2) 国立研究機構(ANR)による「LabCom」プロジェクトの開始
公的研究と中堅・中小企業との間の共同研究室100件に関するものである。80件のプロジェクトの申請があり、18件はすでに採択されている。年間2千万ユーロが割り当てられている。

3) 2013年7月22日法において高等教育・研究の公共サービス任務として「知識移転」を記載
共有財産権特許のための特異的代理人に関する政令、公的研究由来特許の欧州の中小企業による特恵的活用に関する通達など。240百万ユーロの基金および「将来への投資」プログラムで予定されている11億ユーロの資金により、大学や研究機関発の新興企業の創設や成長の支援が可能になる。これには公的研究の成果が欧州以外の基金に買収されるのを避ける狙いがある。

[イノベーションに向けた行動: 一貫性を持たせた重点課題]
米国、ドイツ、英国、日本の各々の戦略計画にならって、フランスは戦略的研究計画「France Europe 2020」を今年5月に立ち上げた。

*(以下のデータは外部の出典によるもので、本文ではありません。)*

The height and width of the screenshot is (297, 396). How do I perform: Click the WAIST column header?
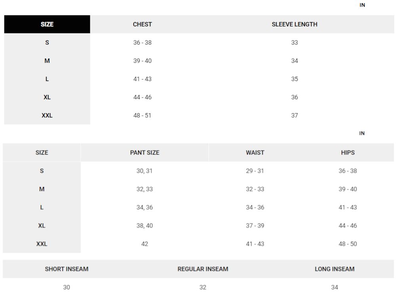click(x=255, y=153)

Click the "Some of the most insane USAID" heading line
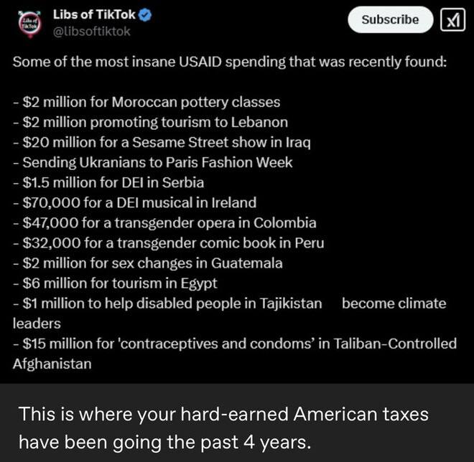(x=230, y=62)
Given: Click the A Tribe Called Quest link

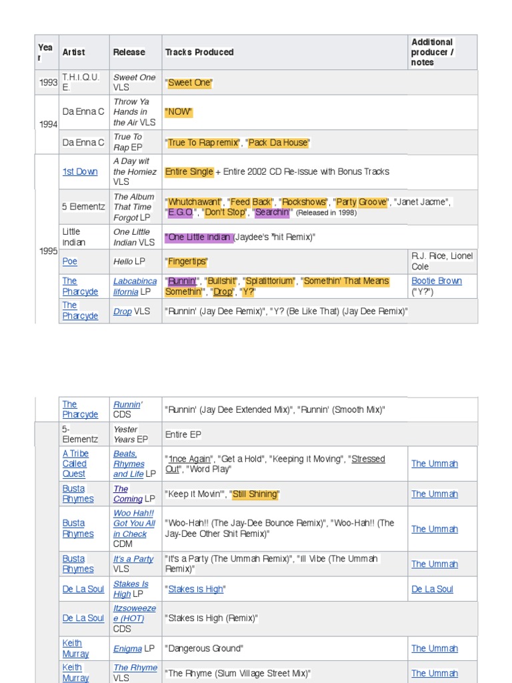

これには、エネルギー移行、産業再興と未来の工場、医療、持続可能な都市システムなど10項目の主要課題が定められている。第2次「将来への投資」プログラムで高等教育・研究省の施策に向けられる予定の121億ユーロのうち総額41億ユーロが充てられる。主要なものは次のとおり。

・産業再興支援策として主要汎用技術の開発と普及に150百万ユーロの投資
・医療におけるトランスレーショナル研究に400百万ユーロ
・宇宙に50百万ユーロ
・高性能計算に50百万ユーロ

研究の方向付けに関するこのような施策の進行は、フランスの明日の産業を描く34項目の計画やイノベーション委員会が特定した7項目の目標とも合致するものである。イノベーションを推進する多様なアプローチと併せて、国家研究戦略を策定する任務を持った「研究戦略会議」が首相の下に近々設置される。